## WHAT THIS TASK INVOLVES
Please pick up the SPSS introduction tutorial below at the point where it stops and keep writing it.
##### TEXT PASSAGE
Introduction to SPSS

Posted on
SPSS Guide Introduction

This tutorial will go over some basics to get you started using IBM SPSS Statistics, or SPSS. We will cover reading in data, understanding variable view vs. data view, creating and recoding variables, creating graphs, and performing basic analyses. For a more involved approach to analysis with SPSS see our other tutorials. Everything in this tutorial is done using SPSS version 26.

The data used is pulled from the General Social Survey (GSS) dataset for the year 2016.

SPSS may take a minute to load when you first start it up - just be patient. Two windows will open. The “Welcome to IBM SPSS Statistics” window and an “IBM SPSS Statistics Data Editor”.

Opening SPSS

The welcome window includes some quick links that are often useful:

  • You can create a new file
  • Open a recent file
  • See what’s new in recent updates
  • Get quick access to IBM help and support
  • Go to IBM SPSS tutorials

However, we’d like to learn how to do all of this without the use of the welcome window, so we will close it for now.

Now we can see the data editor.

SPSS Data Editor

It is blank since we don’t currently have any data loaded. Notice that there are two tabs in the bottom left corner: data view and variable view. We will come back to those later. First, let’s load some data.

Reading in Data

The native data format for SPSS is .sav or .zsav, but SPSS can import data from Excel, CSV, SAS, Stata, and more. We will cover loading data from a .sav file, and loading excel/csv files.

Opening a .sav file is very simple. Go to File \(\rightarrow\) Open \(\rightarrow\) Data…

open SPSS Data

Select the file that you want to open (in our case spss-basics-data.sav) and click Open.

Two things will happen. The data will open in the data editor:

open SPSS Data click open

and an output window will open:

open SPSS Data click open

The output window is a running log of everything you have done in your current session. If you do anything in SPSS, it will update the output window to reflect what you did. This is also where the output for any figures or analyses will appear. You can just minimize this tab for now.
##########
##### LISTED ENTRIES
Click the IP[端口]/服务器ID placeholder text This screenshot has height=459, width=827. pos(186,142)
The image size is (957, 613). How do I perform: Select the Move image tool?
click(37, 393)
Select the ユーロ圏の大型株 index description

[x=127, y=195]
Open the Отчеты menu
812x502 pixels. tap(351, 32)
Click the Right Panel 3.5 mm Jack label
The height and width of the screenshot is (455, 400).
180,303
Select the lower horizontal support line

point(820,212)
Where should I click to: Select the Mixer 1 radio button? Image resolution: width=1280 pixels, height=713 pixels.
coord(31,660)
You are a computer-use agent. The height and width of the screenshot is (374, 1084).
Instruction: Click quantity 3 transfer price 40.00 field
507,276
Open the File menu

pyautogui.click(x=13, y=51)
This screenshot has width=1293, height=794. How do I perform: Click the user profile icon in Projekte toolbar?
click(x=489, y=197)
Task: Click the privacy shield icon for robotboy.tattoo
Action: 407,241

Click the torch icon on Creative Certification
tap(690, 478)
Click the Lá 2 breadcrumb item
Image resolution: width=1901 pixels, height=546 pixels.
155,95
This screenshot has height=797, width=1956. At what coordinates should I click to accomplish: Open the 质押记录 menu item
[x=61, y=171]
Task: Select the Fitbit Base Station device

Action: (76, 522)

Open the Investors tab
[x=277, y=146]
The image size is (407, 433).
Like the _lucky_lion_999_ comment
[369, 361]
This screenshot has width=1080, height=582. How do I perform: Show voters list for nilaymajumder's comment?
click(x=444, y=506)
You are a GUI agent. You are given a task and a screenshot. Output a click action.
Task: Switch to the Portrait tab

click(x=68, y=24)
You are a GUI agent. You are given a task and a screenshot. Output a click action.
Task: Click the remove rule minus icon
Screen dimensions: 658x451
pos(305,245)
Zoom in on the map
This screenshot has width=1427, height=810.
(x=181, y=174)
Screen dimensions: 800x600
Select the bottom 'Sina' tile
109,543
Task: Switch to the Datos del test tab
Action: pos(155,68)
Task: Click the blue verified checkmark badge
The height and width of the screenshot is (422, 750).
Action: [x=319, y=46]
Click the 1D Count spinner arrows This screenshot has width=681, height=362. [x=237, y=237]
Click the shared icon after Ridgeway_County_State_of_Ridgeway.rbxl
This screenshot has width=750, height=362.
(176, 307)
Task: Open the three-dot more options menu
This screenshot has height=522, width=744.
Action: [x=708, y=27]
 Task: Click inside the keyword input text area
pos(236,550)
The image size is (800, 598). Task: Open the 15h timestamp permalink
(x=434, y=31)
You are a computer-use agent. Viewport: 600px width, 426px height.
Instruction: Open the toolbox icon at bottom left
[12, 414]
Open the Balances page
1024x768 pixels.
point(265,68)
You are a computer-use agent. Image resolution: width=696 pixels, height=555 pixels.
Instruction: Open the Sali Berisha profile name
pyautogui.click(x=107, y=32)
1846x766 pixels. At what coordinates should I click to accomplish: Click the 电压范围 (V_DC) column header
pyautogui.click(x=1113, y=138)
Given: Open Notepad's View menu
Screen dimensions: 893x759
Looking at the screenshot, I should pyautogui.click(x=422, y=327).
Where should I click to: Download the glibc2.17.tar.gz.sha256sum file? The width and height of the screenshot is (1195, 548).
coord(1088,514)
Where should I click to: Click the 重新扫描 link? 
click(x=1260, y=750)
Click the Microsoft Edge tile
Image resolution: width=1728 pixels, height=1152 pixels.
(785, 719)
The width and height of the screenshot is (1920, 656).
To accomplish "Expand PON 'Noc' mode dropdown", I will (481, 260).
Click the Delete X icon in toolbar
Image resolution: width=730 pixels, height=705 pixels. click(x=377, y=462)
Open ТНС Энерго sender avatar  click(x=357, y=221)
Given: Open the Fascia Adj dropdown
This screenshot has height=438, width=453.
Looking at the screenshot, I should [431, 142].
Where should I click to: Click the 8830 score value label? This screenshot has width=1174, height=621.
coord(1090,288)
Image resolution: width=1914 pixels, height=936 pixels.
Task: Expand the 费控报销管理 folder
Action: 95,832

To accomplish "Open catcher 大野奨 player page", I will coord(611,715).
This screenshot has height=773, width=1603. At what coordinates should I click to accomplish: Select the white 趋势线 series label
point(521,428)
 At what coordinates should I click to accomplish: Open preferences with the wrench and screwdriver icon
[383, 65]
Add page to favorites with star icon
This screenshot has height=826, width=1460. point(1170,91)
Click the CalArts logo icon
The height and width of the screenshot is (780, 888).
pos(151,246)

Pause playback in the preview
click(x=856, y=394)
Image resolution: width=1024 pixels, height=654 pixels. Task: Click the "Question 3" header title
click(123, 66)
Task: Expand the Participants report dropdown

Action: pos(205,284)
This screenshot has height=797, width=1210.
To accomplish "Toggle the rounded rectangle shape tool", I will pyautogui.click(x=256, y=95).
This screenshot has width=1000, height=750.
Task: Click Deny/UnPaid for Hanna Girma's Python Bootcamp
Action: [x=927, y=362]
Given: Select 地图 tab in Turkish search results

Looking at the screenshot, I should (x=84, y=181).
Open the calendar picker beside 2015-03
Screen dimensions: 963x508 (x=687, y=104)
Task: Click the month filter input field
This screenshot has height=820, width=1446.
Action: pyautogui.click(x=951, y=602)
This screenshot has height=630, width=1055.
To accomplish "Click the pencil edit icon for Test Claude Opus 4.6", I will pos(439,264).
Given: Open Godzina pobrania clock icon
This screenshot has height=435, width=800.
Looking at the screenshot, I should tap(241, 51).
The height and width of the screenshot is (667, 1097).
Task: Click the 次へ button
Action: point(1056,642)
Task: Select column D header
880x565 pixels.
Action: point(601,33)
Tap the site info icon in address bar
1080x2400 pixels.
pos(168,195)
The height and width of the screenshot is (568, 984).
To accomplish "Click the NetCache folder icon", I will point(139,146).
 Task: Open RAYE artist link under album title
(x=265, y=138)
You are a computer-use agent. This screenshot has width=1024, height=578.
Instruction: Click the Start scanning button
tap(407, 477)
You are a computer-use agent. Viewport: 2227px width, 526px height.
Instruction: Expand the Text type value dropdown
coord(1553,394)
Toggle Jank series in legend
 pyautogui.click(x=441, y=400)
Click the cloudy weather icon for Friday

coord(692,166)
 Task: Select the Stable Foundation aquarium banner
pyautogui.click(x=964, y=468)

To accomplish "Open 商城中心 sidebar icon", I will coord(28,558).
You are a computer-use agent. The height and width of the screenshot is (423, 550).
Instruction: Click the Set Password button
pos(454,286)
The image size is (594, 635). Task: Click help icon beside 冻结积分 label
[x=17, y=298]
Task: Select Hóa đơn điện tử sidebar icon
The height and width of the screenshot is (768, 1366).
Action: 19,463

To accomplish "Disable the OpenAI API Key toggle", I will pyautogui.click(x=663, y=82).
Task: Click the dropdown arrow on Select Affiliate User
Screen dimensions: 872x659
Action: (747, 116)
##########
## TASK OUTPUT
Next, let’s go over how to open .xlsx and .csv data.

For excel data, go to File \(\rightarrow\) Import Data \(\rightarrow\) Excel…

Open excel data

Find your file and click Open.

The following window will open.

Open excel data - 2

Under Worksheet you can select which tab you want to import if the file has multiple tabs. We only have one tab (sheet1). Then, you can select a custom range; the default is to import the entire spreadsheet. SPSS will default to reading in variable names from the first row of data, but you can uncheck the box if that is not the case. Leave everything else as is and click OK.

Opening CSV data is similar. Go to File \(\rightarrow\) Import Data \(\rightarrow\) CSV Data… Find your file and click Open.

The read CSV file window will open.

Open CSV data

Again, you can specify whether the first column contains variable names. You can also remove leading/trailing spaces from string values (not relevant right now). The delimiter for this dataset is commas, but you could also specify semicolons or tabs. We will leave everything as the default and click OK. The data will open in a new window.

Understanding Variable View

Now that we have the data open, let’s go over what the different views are. Looking at the data editor, we see that we are in variable view (remember the tab at the bottom left corner?). Variable view is exactly as it sounds; it is a view of all the variables in the dataset. There are always 11 columns, and the number of rows is equal to the number of variables; i.e. one row per variable.

SPSS Data Editor Variable View

The columns, from left to right, are as follows:

  • Name: Gives the variable name
  • Type: Specifies if the variable is numeric, string, date, etc.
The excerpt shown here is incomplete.